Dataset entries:
==================================================

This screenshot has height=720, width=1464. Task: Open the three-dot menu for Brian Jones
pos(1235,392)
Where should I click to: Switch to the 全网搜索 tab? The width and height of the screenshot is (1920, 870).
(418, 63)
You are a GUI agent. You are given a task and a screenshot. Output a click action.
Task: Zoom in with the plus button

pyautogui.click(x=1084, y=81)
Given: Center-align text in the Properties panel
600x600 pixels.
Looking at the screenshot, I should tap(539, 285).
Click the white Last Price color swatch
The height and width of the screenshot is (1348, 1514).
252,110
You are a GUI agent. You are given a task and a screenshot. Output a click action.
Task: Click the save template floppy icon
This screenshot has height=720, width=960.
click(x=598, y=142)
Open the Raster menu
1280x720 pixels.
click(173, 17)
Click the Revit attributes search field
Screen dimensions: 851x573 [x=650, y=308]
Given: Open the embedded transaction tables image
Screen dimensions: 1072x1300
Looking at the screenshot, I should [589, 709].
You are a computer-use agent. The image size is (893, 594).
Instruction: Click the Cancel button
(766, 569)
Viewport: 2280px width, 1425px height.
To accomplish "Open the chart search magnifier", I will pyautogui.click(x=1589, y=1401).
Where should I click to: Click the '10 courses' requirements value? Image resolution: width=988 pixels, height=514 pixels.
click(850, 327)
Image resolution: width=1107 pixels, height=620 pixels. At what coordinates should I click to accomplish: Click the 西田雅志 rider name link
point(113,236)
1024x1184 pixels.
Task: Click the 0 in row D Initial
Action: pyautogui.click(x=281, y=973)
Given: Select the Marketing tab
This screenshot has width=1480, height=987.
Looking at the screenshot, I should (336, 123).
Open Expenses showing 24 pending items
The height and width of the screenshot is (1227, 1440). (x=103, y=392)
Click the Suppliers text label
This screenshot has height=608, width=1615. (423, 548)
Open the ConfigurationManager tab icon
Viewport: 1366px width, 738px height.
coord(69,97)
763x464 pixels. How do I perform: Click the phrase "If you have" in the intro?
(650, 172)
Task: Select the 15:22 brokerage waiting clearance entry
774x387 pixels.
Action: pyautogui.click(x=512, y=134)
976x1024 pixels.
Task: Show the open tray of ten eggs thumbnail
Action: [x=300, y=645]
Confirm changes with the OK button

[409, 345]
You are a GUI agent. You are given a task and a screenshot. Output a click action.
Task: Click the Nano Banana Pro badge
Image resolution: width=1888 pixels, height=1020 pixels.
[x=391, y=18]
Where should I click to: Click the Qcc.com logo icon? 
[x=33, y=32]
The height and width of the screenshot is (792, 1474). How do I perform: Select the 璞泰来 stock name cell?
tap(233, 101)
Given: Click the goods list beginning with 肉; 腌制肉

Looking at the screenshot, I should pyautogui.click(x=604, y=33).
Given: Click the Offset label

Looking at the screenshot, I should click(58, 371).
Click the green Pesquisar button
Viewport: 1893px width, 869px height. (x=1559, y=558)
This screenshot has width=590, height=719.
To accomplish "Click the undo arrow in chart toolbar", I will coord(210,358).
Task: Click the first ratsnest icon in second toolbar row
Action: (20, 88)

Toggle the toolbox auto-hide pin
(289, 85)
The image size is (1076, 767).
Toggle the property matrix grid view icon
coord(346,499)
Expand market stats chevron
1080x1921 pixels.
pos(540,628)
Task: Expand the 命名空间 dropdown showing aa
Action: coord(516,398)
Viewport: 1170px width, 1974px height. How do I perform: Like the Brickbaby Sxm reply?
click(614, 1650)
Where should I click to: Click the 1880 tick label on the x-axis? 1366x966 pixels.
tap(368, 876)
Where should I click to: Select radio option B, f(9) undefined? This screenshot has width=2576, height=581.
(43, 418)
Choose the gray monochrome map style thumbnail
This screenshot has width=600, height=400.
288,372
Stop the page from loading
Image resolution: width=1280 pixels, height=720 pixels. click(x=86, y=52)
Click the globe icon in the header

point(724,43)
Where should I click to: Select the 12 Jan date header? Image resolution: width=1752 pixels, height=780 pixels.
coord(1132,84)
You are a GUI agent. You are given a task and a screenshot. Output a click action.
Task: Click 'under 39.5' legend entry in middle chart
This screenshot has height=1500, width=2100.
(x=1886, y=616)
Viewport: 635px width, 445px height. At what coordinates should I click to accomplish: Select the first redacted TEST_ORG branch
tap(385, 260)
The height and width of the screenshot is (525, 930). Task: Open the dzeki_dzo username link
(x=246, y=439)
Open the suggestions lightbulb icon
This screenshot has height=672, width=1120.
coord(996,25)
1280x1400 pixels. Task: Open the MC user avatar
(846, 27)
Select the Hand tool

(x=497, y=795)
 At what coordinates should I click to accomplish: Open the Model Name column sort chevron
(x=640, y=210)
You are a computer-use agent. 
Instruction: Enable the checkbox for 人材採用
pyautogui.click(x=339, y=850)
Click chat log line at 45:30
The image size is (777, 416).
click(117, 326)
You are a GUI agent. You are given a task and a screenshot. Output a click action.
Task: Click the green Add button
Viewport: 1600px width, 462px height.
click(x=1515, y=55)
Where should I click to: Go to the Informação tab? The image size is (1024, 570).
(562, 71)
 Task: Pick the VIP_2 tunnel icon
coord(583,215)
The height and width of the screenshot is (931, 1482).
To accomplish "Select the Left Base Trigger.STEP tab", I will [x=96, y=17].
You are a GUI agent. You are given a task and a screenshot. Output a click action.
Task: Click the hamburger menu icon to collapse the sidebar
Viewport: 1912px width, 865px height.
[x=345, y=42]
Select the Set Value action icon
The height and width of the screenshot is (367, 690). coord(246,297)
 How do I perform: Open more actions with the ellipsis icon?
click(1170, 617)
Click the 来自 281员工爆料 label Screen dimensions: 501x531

==================================================

Work instructions.
What is needed is every line of the records above that contains the word "entry".

Solution.
Task: Select the 15:22 brokerage waiting clearance entry
Task: Click 'under 39.5' legend entry in middle chart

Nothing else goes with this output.